● **EXERCISE BRIEF**
Reproduce the entries shown below only from the line with "The width and height of the screenshot is (1051, 364)." down to the line with "You are a computer-use", keeping both end lines and copying each one exactly.

● **MATERIAL TO PROCESS**
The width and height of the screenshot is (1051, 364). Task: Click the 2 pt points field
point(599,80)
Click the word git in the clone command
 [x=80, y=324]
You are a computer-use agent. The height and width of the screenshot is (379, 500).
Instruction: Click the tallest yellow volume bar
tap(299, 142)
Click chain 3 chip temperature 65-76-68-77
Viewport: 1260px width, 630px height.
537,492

...

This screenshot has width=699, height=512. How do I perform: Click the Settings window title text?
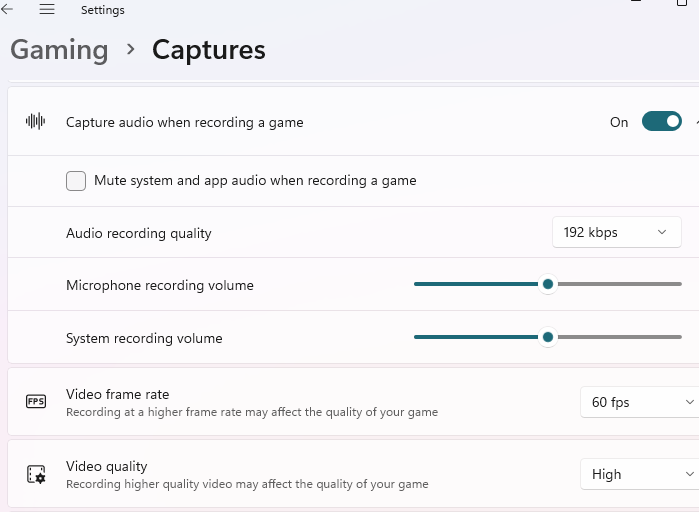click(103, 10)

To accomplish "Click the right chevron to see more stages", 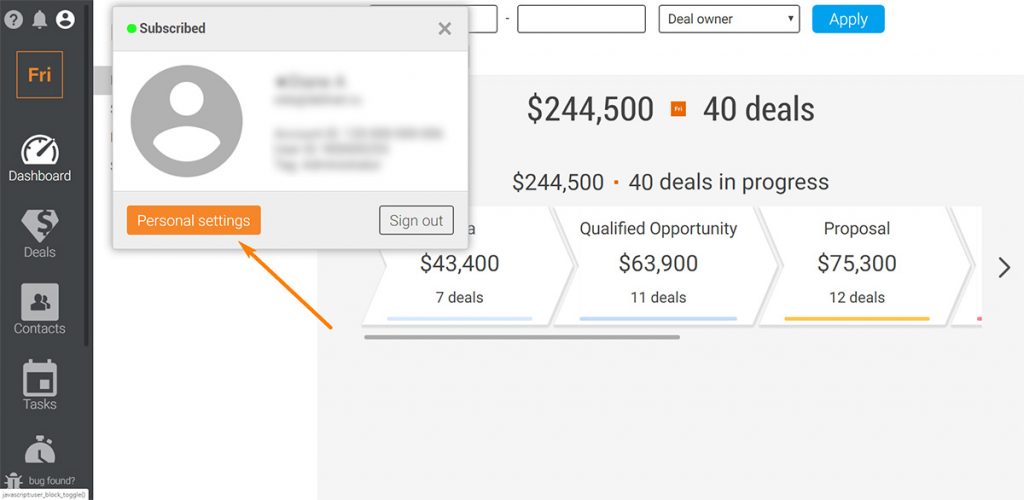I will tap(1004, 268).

--

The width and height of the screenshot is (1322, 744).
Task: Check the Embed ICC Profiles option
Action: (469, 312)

● **RESPONSE AREA**
The width and height of the screenshot is (1051, 364). Task: Click the 2 pt points field
point(599,80)
Click the word git in the clone command
 [x=80, y=324]
You are a computer-use agent. The height and width of the screenshot is (379, 500).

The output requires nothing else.